**BACAAN:**
* * * * *

KOMUNITAS PERUPA
YOGYA LESU
Oleh: Sri
Wintala Achmad
Tidak
dipungkiri, kehidupan komunitas perupa tumbuh subur di Yogyakarta pada periode
80-90an. Beberapa komunitas yang tumbuh pada periode itu dapat dicatat, di
antaranya: Kelompok Dewata (komuitas perupa Bali), Kelompok Sakato (komunitas
perupa Padang), Kelomopok Bidar (komunitas perupa Palembang), dll.
Menakjubkan memang. Beberapa
komunitas perupa yang kemudian mampu melahirkan sederetan kreator berpotensi di
dalam menembus wilayah eksistensinya baik di tingkat nasional maupun
internasional, sekadar menyebutkan nama: Anusapati (Sakato), Yusro Martunus
(Sakato), I Made Sukadana (Dewata), Edo Pop (Bidar), dll.
Edo Pop, Keluar dari Mitos
Realitas (Menyelusuri Kebenaran),
2000, acrylic on canvas, 150 x
130 cm
|
Berangkat dari
sini dapat dibuktikan, keberadaan komunitas perupa yang didirikan, dipelihara
kehidupannya, dan ditingkatkan perkembangan kualitatifnya secara profesional
telah memberikan kontribusi konkret terhadap peningkatan citra Yogyakarta
sebagai barometer seni rupa nasional. Sekalipun diakui, kalau para perupa
(anggota) dari beberapa komunitas tersebut secara geografis tidak dilahirkan di
Yogyakarta. Ini bukan masalah. Disamping memang tidak layak dipermasalahkan.

* * * * *

**TUJUAN LATIHAN:**
a. Tuliskan kembali dengan tepat bagian bacaan tentang komunitas perupa Yogyakarta mulai dari "Menakjubkan memang. Beberapa" sampai dengan "Pop (Bidar), dll.", termasuk kedua bagian tersebut.
b. Tentukan apakah setiap pernyataan berikut sesuai dengan bacaan, lalu jawab ya atau tidak disertai kutipan persis dari bacaan yang menjadi penentunya: (i) Kelompok Sakato adalah komunitas perupa Padang; (ii) semua perupa anggota komunitas tersebut lahir di Yogyakarta; (iii) Edo Pop berasal dari Kelompok Dewata.
Daftar berikut tidak diperlukan untuk mengerjakan latihan ini.

**DATA YANG DIBERIKAN:**

* * * * *

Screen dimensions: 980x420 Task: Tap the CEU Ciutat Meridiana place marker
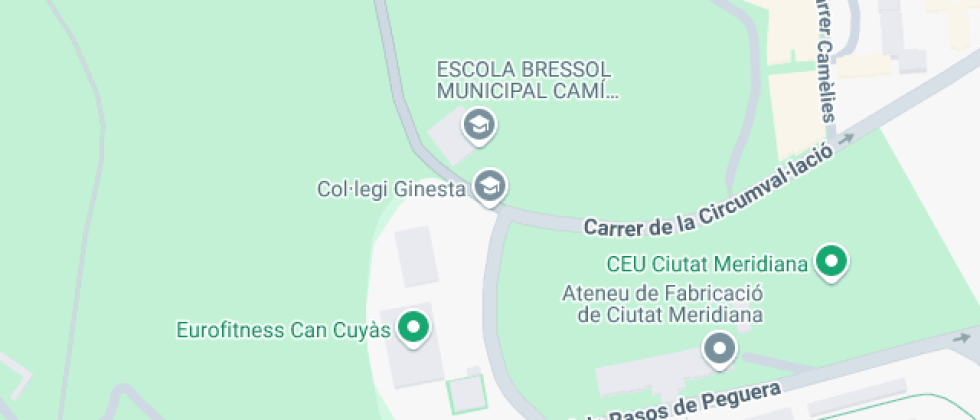click(831, 263)
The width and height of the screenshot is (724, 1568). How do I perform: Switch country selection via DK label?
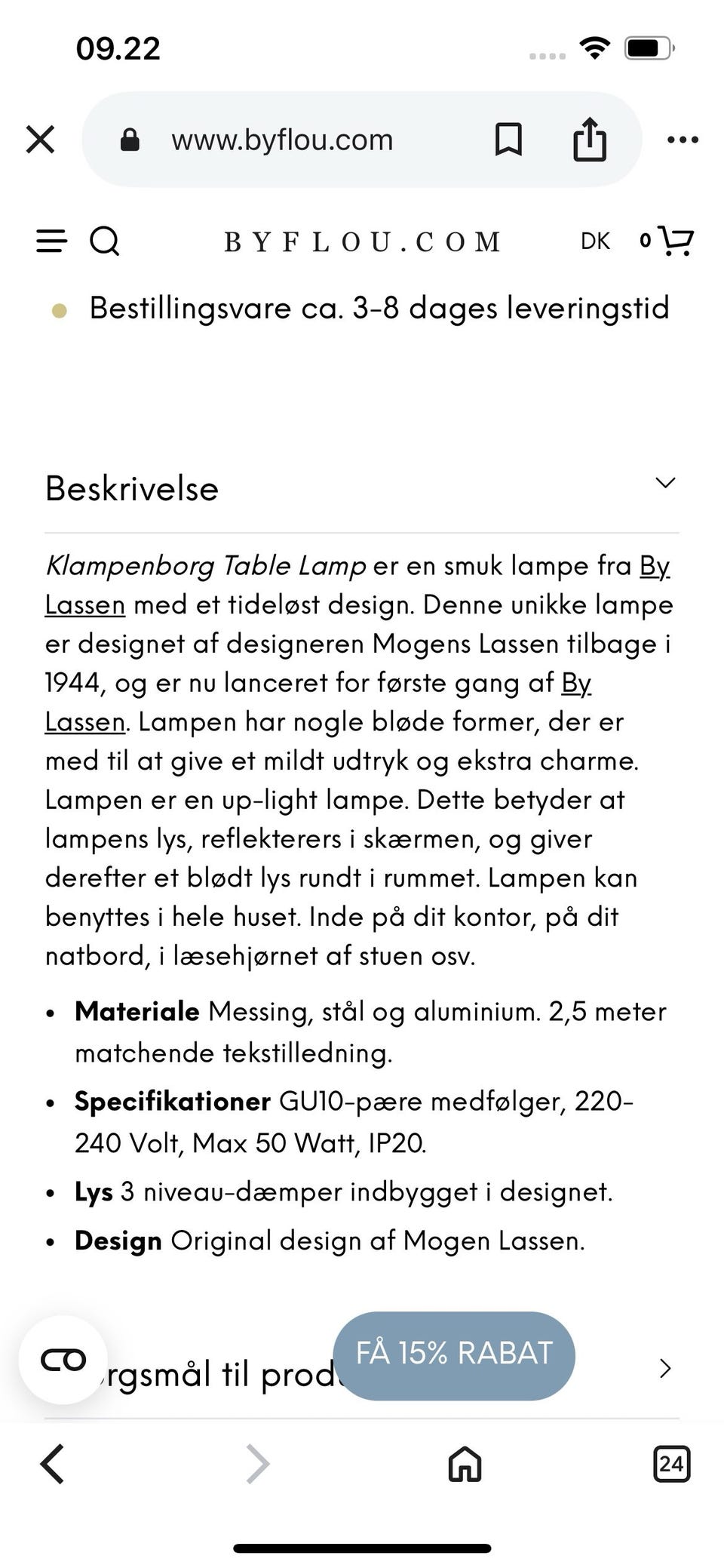(x=594, y=241)
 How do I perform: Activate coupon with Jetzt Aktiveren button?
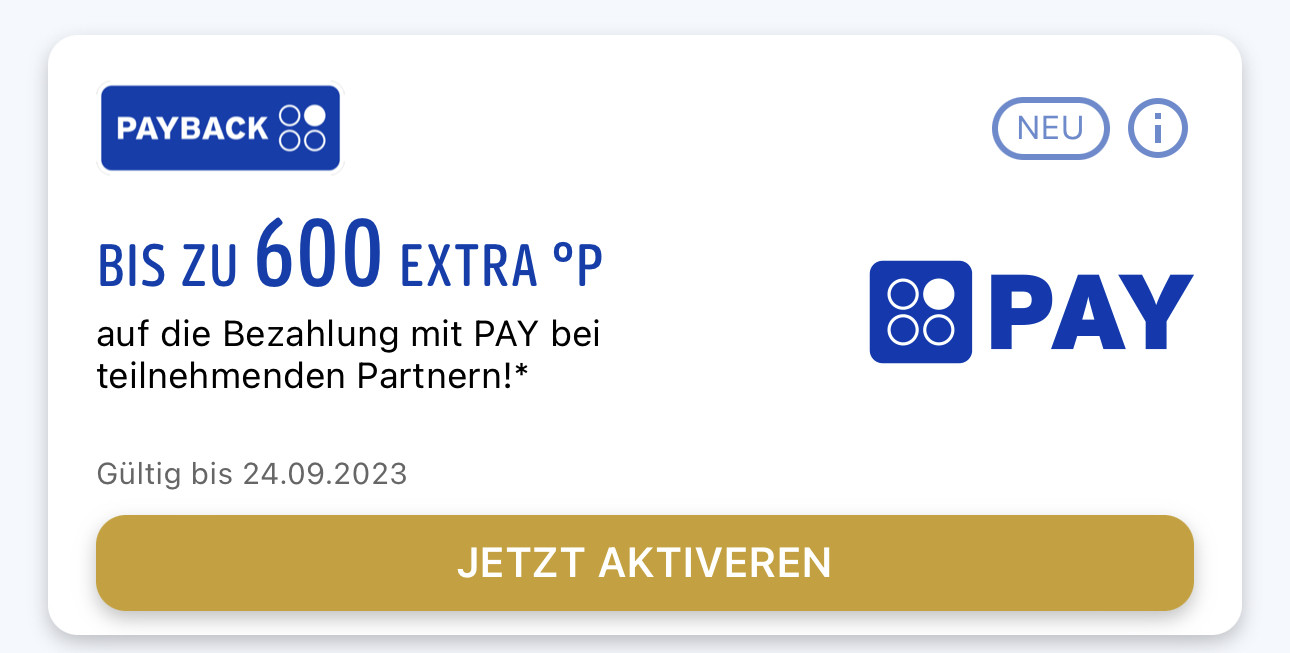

* * * * *

**KUNCI JAWABAN:**
a.
Menakjubkan memang. Beberapa
komunitas perupa yang kemudian mampu melahirkan sederetan kreator berpotensi di
dalam menembus wilayah eksistensinya baik di tingkat nasional maupun
internasional, sekadar menyebutkan nama: Anusapati (Sakato), Yusro Martunus
(Sakato), I Made Sukadana (Dewata), Edo Pop (Bidar), dll.

b.
(i) Ya: "Kelompok Sakato (komunitas perupa Padang)".
(ii) Tidak: "secara geografis tidak dilahirkan di Yogyakarta".
(iii) Tidak: "Edo Pop (Bidar)".